Thu 28 Feb 2013
Ramona is 6 years old. She is bright and wildly creative. She goes to kindergarten. She reads and writes, colors and sews. She plays the piano and speaks Spanish. She belly laughs. To a casual observer she is just an average little girl. But Ramona has had 13 surgeries. Three of those were open-heart surgeries. She has an absent parathyroid gland, is behind with her gross motor skills, and has a compromised immune system. Our life with Ramona is filled with uncertainty but also great joy. We have learned, and are still learning, to grieve her illness while celebrating her just as she is.

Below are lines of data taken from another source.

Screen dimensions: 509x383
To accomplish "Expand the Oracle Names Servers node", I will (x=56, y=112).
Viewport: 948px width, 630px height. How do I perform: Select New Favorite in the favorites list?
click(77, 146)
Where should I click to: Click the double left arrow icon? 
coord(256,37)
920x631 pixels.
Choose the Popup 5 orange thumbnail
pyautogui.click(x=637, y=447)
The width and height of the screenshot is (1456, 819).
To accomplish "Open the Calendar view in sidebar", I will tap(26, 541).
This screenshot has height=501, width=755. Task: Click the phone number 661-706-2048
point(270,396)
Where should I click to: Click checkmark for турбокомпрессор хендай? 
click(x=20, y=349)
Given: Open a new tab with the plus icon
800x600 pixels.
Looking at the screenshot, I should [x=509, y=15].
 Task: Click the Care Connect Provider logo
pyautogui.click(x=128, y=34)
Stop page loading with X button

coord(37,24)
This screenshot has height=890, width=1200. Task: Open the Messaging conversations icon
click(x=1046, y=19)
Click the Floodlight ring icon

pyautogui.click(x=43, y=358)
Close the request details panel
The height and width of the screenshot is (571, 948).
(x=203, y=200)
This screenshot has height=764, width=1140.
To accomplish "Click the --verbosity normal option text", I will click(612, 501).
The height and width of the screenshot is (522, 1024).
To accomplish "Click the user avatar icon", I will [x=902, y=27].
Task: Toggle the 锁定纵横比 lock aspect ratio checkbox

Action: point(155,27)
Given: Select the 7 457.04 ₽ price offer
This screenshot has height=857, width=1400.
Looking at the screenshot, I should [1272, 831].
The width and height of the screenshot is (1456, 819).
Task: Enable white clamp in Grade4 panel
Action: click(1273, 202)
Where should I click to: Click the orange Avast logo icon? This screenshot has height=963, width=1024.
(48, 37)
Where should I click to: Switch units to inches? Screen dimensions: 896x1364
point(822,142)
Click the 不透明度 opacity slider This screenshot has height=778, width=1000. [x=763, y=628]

After a second trimester miscarriage and years of infertility, I had all but given up on having a biological child and my husband, Andy, and I were starting the adoption process. When I realized I was “late,” I sighed and resolved to take my 612th (probably negative) pregnancy test. At 4:00am the next morning I stumbled into the bathroom, did my duty with reasonable accuracy and sat down on the side of the bathtub to wait. I briefly looked away and when I looked back I saw TWO LINES. I actually rubbed my eyes to make sure that the early hour wasn’t causing me to see double. TWO LINES. I staggered back to the bedroom and woke Andy with the news. We were so shocked that we laughed at the joy and absurdity of it. And we worried. We worried that I wouldn’t stay pregnant. We tried not to get our hopes up. We told the news of our pregnancy slowly and seriously.
Just ten days after our positive pregnancy test, I got a phone call from the adoption agency telling us that a little boy had been born and was available for adoption. We had less than an hour to accept or decline. I called Andy at work and we made the decision over the phone. The next morning, after a flurry of phone calls with the agency and our lawyer, we brought home a beautiful three-day-old boy, our son Simon. In the months that followed, my anxiety about the child I was carrying gave way to excitement. We found out we were having a girl. We picked out names and planned another nursery. We imagined our life with not one, but TWO babies. Our prayers had been answered and we were about to be an instant family of four!
Like many new moms I dreamt of a perfect pregnancy, a peaceful birth and pleasant mornings spent nursing and cuddling. The daughter I imagined was a magical combination of our best qualities. She would have Andy’s dark hair, our fair skin, his green eyes and intelligence and my creativity. She would be a sharp-witted heroine, a Nobel prizewinning underwear model. But the pregnancy was not what I expected. I was often sick all day and became so swollen that I could barely fit my husband’s shoes on my feet. We were planning a homebirth, but when my water broke at 38 weeks the labor failed to progress and we headed to the hospital. After lots of Pitocin, contractions and pushing, our Ramona Mae was finally born via emergency C-section.
When they brought Ramona to my bedside, the first thing we noticed was her exotic, dark appearance. We laughed that two of the palest people on earth had spawned a child who looked positively Mediterranean! She was such a sweet baby. She was sleepy and slow to nurse but peaceful, cuddly and bright-eyed. APGAR scores were both nines. She was pronounced healthy and sent home with us a few days later.
A few months later, Ramona continued to be sleepy and slow to nurse. Her periods of alertness were decreasing and her weight had plateaued. She sometimes slept 12 hours at a time. I brought her to the pediatrician’s office 11 times in those first two months. They told me she was cold and suggested a hat. They told me I was not nursing enough and suggested I recommit my efforts. They told me that not all infants meet their milestones right on time. They told me not to worry and just to enjoy my baby. But my intuition told me something was not right so I sought out another opinion.
The second pediatrician was more responsive. She listened to my concerns and noticed that Ramona was turning a bit blue when she cried which I thought was normal for some babies. She ordered an echocardiogram, a detailed picture of her heart, to rule out any heart or lung problems. I honestly wasn’t overly worried. I suspected a milk allergy or a tongue-tie. But I took her in a few days later and they did the echo. The technician could not give me any results but did ask me several times if I would be home on the following Tuesday morning when the cardiologist came back into town. And could I be available to take her call first thing in the morning? That should have been my first clue that something wasn’t right.